▶ **TASK DESCRIPTION**:
Pick out every line in the items below that contains the string "width", matching case exactly, and copy each such line.
· · · ·
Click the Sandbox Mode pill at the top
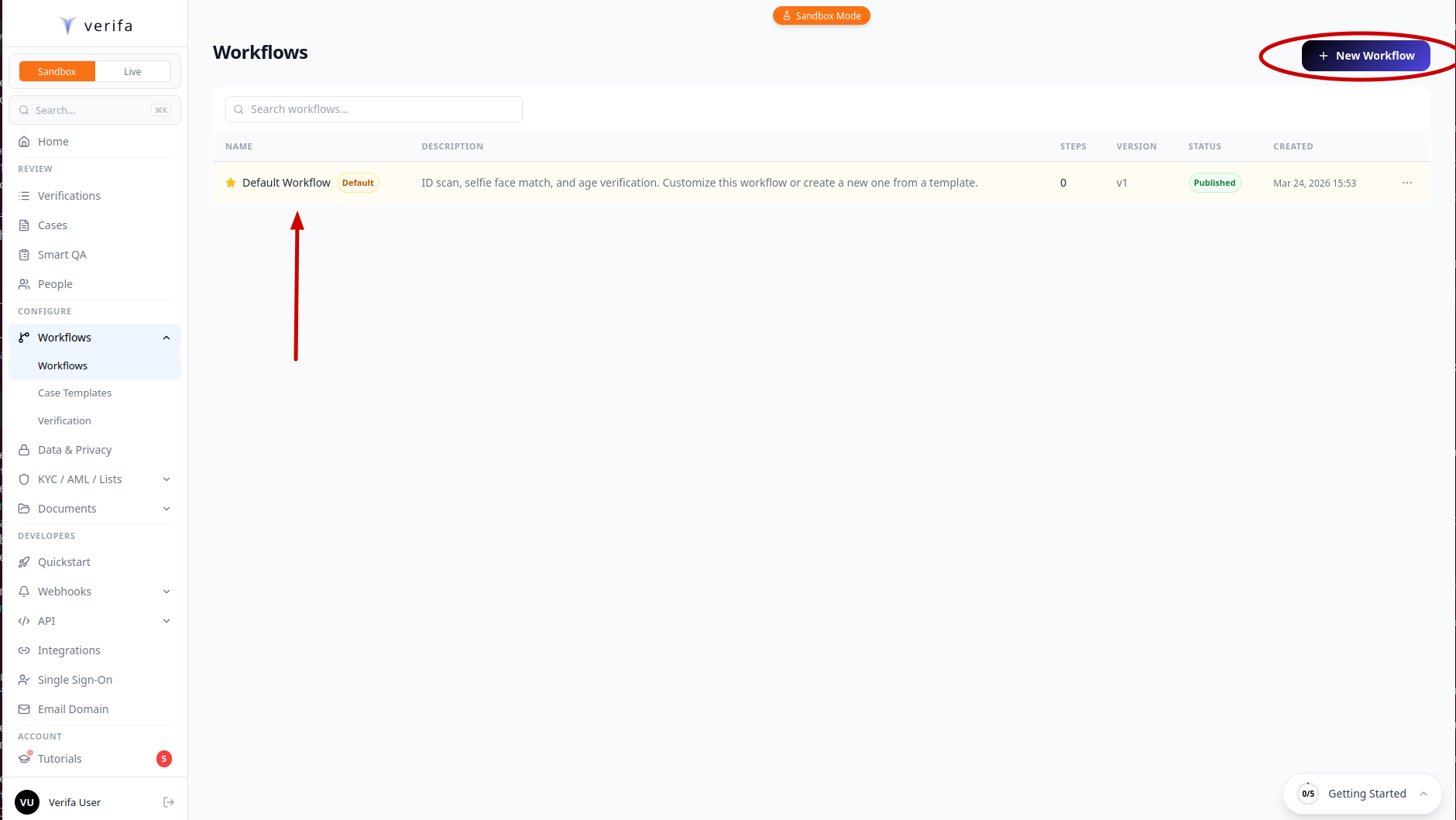1456x820 pixels. click(x=821, y=15)
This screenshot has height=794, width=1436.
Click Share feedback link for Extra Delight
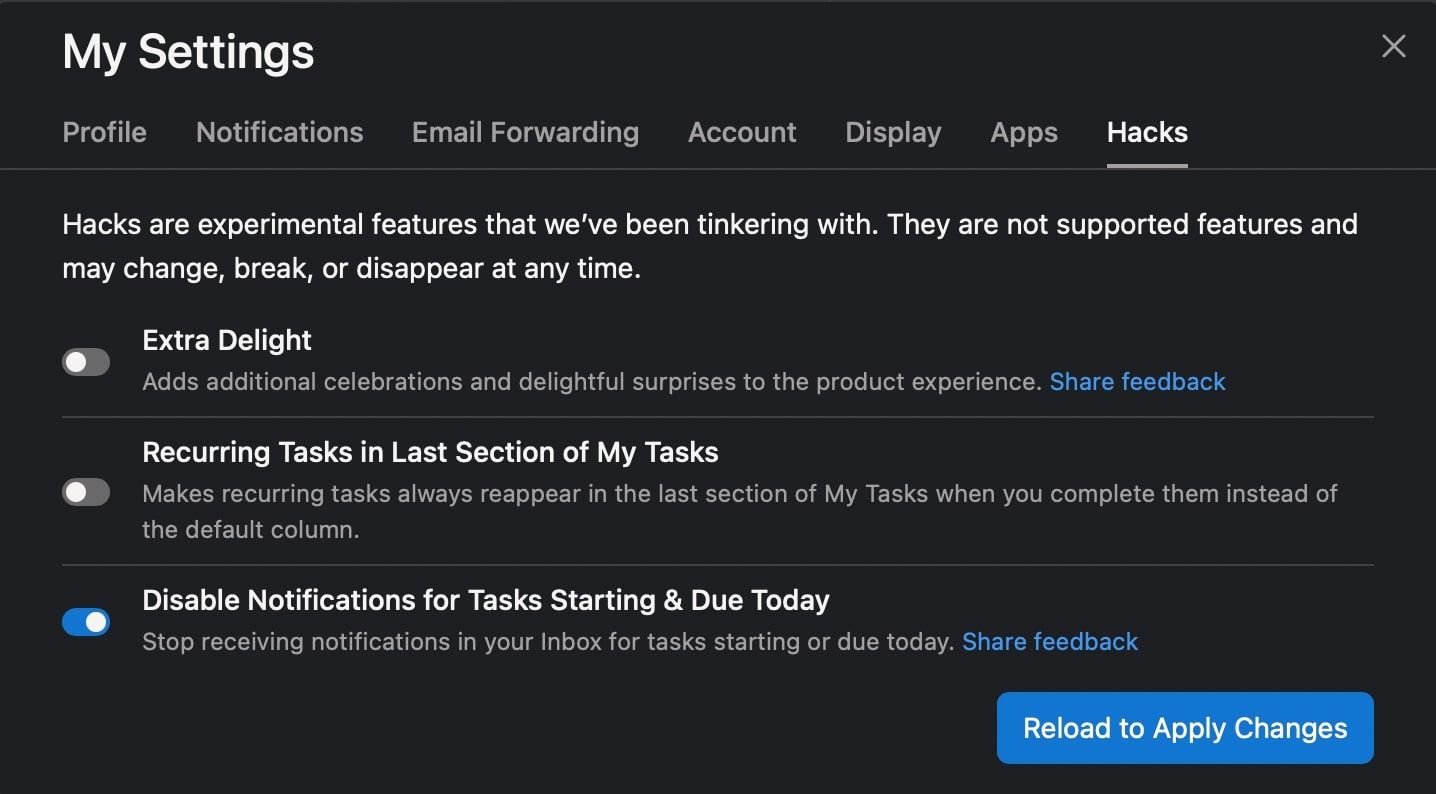click(x=1137, y=382)
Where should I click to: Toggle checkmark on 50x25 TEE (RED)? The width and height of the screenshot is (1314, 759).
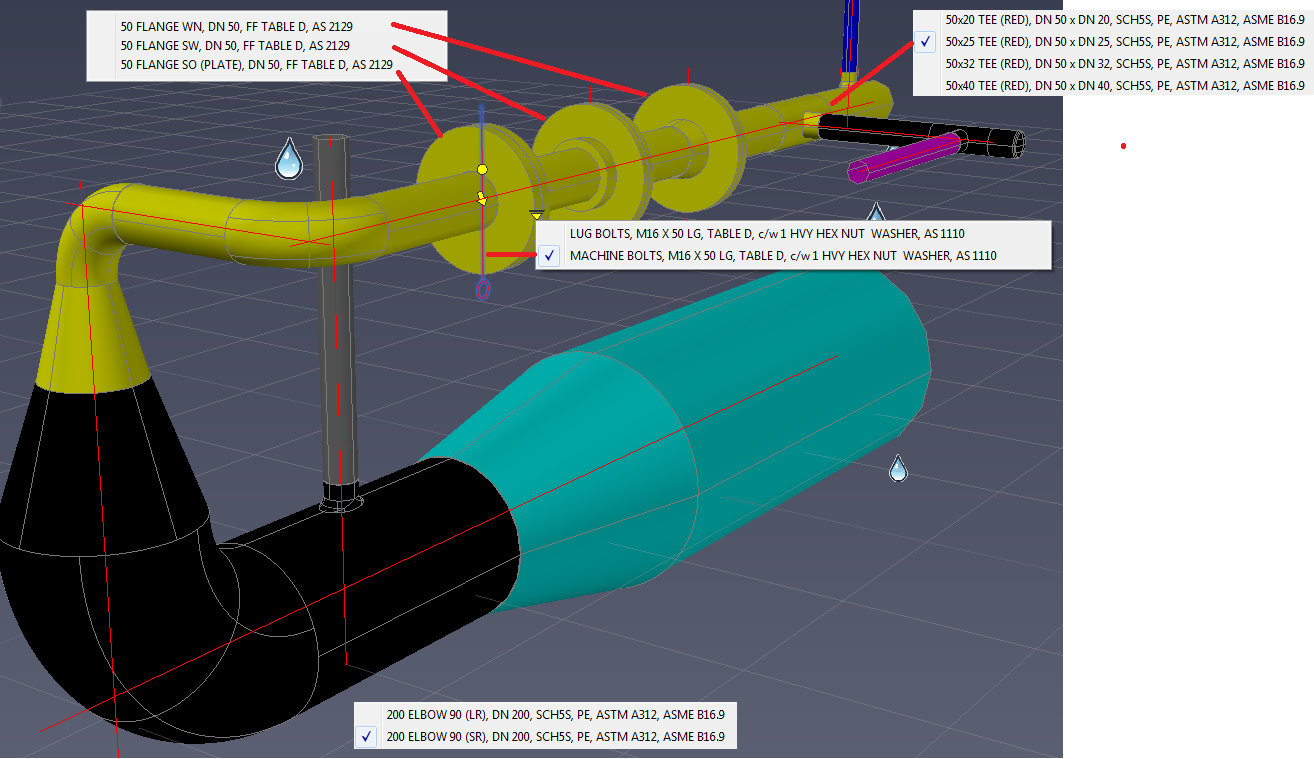926,42
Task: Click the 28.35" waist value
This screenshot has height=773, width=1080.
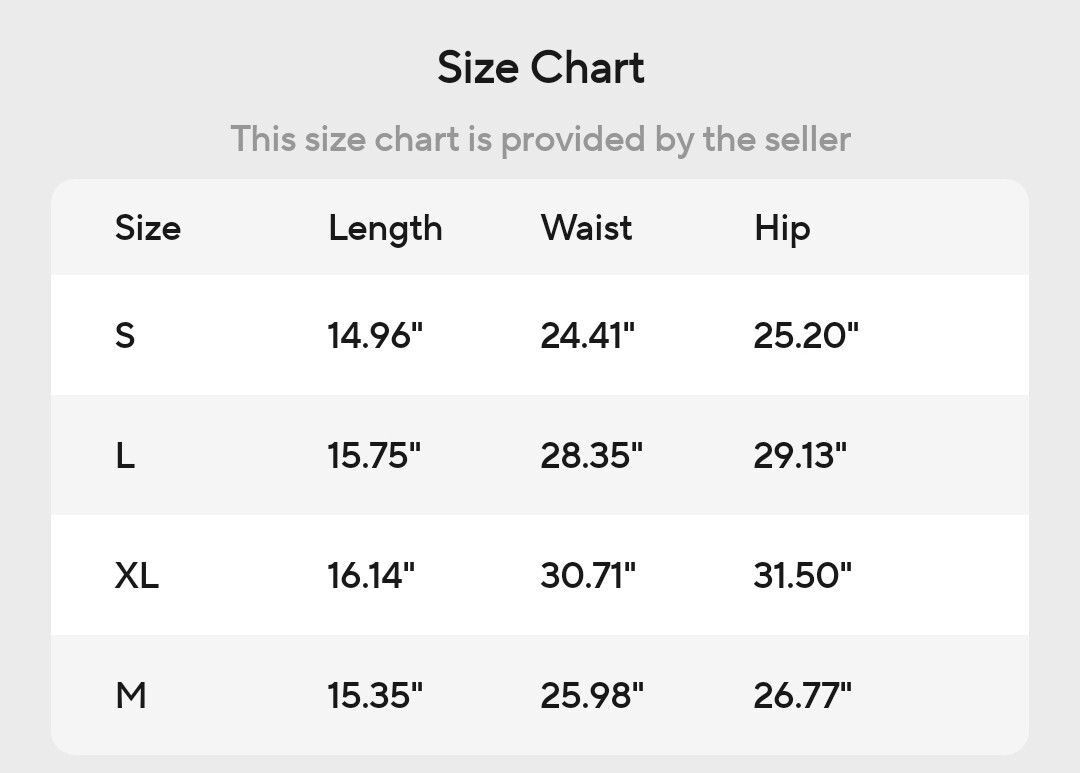Action: pyautogui.click(x=592, y=455)
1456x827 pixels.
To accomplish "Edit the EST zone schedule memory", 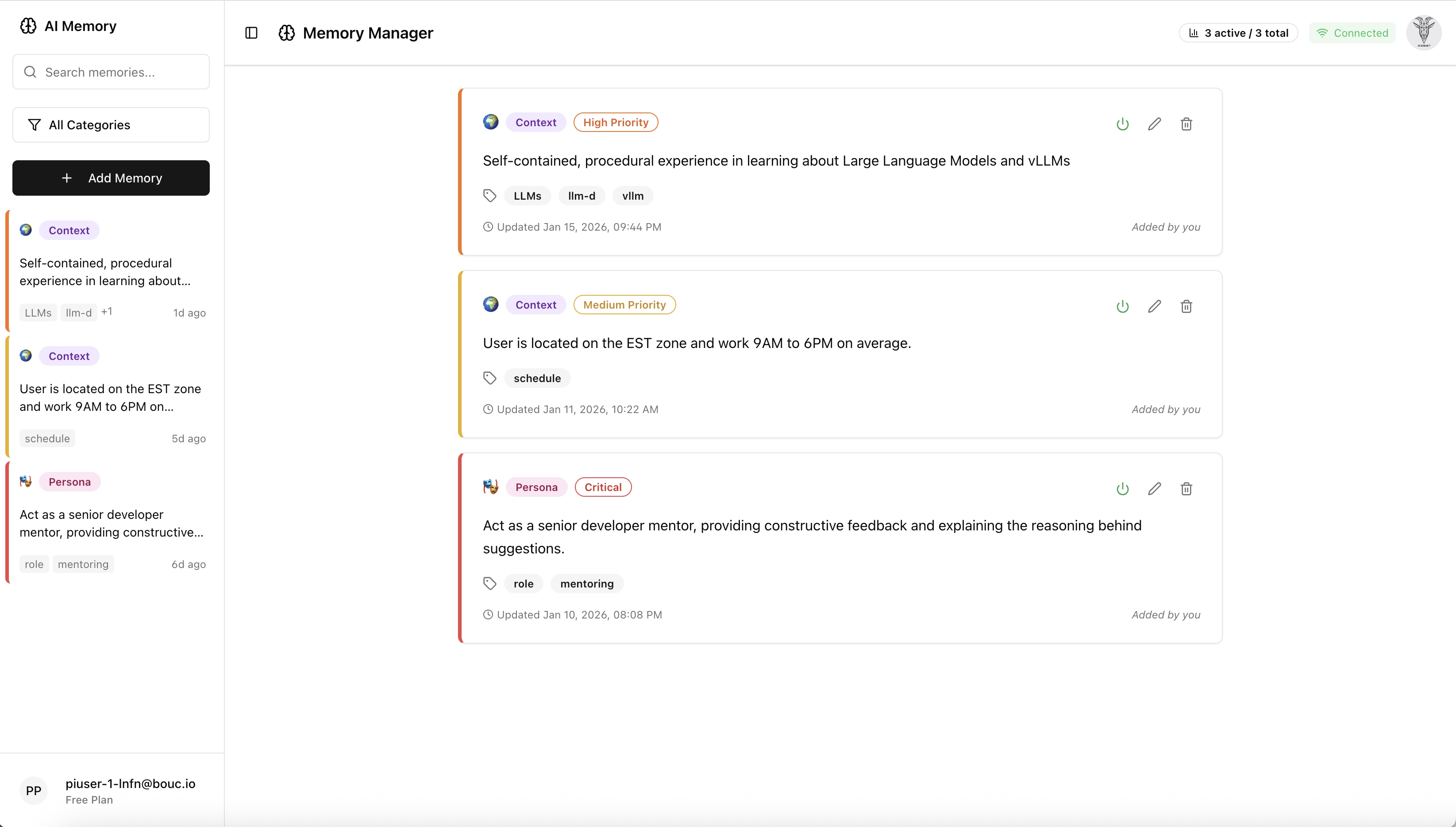I will [x=1154, y=306].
· · · ·
▶ **FINISHED TASK**:
This screenshot has height=794, width=1436.
Where should I click to: Toggle checkmark on 50x25 TEE (RED)? The width and height of the screenshot is (1314, 759).
This screenshot has height=773, width=1080.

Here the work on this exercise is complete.